Question: I’d like to start serving pizza at my restaurant. It’s not a fancy place, but we do have a reputation for good, simple food. Should I get a wood-burning or gas-fired pizza oven?

Answer: Good question. There are pluses and minuses with both systems—so it depends on what you’re looking for.

Wood-fired pizza ovens are said to impart the best flavour, and certainly have a more authentic feel than a gas oven. They tend to be less expensive up-front, and can be a focal design point of an open kitchen.

And if you’re really serious about pizza, and looking to get certified by Verace Pizza Napoletana—the Italian organization dedicated to promoting authentic Neopolitan pizza—then you’ll need a wood-burning oven for sure.

That being said, if you’ve ever owned a house with a wood-burning fireplace, you know that there’s a trade-off for the charm of a wood fire. Wood-burning pizza ovens require a fair amount of monitoring to maintain a steady temperature, as well as consistent quality. You’ll have to source, purchase and store firewood—and figure out some way to dispose of ashes. And, most importantly, some zoning bylaws prohibit wood-burning ovens outright.

Gas-fired pizza ovens don’t quite have the charm of a crackling wood fire—but they’re more efficient, fuel-wise, and ensure more consistent quality. They’re ideal for quick-service restaurants for whom atmosphere is less a concern than speed and consistency.

If you’re looking for a commercial pizza oven, there are a few different types to choose from:

  • Brick ovens. These are dome-shaped, traditional pizza ovens, based on ancient oven designs. Brick ovens can be heated by wood or gas, or by a combination of the two. A brick oven will take between 45 minutes and an hour to heat up, but once they’re up to temperature (between 700 and 1,000 degrees), pizzas can be cooked in as little as 90 seconds.
  • Pizza deck ovens.
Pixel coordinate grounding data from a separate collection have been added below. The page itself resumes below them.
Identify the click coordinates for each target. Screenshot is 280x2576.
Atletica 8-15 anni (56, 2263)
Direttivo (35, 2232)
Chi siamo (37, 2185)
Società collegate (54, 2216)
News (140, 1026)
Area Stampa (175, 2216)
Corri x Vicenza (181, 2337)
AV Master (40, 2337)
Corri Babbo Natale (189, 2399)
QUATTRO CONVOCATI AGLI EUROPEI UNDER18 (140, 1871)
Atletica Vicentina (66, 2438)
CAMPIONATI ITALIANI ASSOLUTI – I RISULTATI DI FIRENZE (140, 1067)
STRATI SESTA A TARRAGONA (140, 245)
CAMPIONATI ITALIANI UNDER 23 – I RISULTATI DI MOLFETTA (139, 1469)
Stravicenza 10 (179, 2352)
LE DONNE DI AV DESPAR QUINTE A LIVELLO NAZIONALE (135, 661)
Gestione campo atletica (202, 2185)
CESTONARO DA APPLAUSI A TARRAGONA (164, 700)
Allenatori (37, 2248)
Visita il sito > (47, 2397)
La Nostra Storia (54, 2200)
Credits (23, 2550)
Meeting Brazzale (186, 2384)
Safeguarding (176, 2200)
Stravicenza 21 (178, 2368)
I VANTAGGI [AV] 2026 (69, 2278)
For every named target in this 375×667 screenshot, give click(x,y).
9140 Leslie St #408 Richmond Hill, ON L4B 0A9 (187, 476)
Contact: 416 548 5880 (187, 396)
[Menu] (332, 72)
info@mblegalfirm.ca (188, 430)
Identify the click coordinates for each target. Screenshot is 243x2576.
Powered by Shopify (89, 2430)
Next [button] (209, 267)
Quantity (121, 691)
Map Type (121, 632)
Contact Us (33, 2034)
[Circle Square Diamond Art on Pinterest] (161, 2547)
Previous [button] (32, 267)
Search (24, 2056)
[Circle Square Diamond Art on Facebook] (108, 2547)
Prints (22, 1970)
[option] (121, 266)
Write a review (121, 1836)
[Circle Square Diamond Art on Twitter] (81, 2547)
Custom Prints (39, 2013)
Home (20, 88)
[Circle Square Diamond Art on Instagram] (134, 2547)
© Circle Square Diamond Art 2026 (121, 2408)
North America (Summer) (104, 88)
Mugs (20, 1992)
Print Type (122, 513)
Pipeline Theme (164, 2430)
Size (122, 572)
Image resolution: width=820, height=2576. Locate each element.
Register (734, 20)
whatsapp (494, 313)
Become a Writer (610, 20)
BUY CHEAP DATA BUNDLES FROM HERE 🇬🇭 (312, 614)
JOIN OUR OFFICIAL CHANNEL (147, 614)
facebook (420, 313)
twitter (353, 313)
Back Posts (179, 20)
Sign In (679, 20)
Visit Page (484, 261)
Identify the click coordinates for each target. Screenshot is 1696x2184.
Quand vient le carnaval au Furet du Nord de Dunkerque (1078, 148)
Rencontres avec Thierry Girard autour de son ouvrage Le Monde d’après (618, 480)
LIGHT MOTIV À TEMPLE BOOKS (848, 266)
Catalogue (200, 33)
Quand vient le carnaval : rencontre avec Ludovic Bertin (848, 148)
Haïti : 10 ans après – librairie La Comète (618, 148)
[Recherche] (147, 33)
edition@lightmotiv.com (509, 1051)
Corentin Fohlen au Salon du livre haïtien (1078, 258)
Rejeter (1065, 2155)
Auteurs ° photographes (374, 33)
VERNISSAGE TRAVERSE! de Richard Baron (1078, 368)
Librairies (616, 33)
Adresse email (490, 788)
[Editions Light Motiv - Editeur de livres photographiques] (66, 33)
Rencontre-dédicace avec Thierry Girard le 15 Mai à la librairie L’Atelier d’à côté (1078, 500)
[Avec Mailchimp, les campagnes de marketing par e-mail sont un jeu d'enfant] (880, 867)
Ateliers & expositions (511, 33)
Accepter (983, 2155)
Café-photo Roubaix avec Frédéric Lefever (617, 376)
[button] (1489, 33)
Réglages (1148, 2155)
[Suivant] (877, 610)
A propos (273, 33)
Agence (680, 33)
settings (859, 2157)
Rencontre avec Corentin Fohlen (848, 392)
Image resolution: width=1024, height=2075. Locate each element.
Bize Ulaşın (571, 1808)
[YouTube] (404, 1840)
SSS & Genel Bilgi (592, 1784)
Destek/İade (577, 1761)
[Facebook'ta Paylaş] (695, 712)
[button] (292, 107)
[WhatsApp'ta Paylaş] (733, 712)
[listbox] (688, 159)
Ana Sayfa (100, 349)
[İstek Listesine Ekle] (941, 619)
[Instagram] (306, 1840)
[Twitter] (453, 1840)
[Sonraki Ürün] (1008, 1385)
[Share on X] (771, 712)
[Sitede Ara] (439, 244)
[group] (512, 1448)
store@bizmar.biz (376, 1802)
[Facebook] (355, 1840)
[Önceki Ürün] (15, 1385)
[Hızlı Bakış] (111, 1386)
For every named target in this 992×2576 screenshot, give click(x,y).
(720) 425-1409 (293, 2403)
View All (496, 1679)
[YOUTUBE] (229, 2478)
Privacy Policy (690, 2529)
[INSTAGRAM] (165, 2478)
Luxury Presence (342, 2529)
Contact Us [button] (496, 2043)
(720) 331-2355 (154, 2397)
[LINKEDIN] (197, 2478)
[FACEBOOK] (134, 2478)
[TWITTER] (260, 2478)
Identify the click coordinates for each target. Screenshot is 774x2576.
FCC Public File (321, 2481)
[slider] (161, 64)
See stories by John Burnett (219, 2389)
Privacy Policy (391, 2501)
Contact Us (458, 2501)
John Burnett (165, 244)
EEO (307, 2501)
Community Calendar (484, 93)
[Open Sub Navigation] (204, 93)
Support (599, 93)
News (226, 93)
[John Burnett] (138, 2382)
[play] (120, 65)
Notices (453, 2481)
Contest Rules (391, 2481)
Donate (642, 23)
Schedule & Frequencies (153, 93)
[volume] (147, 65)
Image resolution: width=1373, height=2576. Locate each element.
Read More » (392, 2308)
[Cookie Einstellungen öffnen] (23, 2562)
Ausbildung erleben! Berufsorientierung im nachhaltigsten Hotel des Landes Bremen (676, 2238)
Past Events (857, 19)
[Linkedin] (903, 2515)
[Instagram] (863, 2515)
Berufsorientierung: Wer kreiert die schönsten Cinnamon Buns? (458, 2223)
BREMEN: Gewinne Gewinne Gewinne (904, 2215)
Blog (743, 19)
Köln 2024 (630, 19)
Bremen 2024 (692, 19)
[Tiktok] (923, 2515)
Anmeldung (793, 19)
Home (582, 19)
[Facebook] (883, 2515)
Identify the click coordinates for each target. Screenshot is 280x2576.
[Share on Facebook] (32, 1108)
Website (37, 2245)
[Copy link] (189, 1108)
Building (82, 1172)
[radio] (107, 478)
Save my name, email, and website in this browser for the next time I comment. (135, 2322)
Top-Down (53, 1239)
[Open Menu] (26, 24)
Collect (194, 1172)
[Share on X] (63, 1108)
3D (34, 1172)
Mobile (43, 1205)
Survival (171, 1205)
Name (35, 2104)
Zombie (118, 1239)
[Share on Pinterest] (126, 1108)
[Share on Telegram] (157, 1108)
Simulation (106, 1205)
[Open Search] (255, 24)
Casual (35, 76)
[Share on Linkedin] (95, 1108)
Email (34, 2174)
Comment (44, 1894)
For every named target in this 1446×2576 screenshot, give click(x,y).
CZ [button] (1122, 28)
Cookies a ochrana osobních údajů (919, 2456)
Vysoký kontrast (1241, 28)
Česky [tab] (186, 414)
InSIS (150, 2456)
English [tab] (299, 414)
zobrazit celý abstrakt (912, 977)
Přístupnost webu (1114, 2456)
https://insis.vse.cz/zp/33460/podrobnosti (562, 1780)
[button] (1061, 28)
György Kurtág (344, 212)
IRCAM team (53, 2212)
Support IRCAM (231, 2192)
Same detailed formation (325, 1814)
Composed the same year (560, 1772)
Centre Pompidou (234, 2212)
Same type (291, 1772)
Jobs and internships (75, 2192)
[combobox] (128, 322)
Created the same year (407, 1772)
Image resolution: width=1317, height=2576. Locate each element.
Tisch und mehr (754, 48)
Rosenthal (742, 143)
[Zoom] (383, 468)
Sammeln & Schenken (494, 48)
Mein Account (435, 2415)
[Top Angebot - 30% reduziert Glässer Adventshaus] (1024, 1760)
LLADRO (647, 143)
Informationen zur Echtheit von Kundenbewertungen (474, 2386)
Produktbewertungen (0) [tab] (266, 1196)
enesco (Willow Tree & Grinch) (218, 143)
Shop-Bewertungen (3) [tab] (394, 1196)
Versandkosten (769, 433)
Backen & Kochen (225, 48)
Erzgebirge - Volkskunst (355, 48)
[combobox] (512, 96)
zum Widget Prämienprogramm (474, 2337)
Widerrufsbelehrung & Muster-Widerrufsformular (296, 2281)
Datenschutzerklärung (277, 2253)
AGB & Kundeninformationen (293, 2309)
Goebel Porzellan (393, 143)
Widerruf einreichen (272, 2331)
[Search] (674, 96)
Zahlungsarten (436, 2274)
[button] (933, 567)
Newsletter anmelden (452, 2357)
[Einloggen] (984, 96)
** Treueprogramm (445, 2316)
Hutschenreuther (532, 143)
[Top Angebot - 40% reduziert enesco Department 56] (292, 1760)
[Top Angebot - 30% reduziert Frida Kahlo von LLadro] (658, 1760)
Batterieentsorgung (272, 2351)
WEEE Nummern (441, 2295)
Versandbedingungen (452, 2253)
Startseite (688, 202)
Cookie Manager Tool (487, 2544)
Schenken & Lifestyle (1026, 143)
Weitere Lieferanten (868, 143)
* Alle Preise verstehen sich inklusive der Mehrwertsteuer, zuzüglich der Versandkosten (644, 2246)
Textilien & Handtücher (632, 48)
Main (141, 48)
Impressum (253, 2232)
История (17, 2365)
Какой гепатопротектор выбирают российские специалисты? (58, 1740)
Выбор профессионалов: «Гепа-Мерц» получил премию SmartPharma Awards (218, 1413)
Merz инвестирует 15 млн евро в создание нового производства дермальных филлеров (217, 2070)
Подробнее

These gas- or electricity-powered ovens feature stone baking shelves, and are the next best thing to a traditional brick oven. They’re ideal if you don’t have the time and money to invest in a traditional model.
  • Convection ovens. While these gas or electric ovens might sacrifice authenticity, convection pizza ovens use less energy and require less cooking time than other types of oven. They’re particularly suited to establishments with limited space and, with little recovery time necessary, might be a good option for busy establishments.
  • Conveyor ovens. This is a slow way to cook a pizza (four to five minutes), but if you already have a conveyor oven for other uses, it will allow you to start serving pizza without investing in  extra appliances. Conveyor ovens take little or no time to preheat, and there’s no recovery time to get back up to temperature—a definite plus during busy times.

Do you serve pizza in your restaurant? What kind of oven do you use?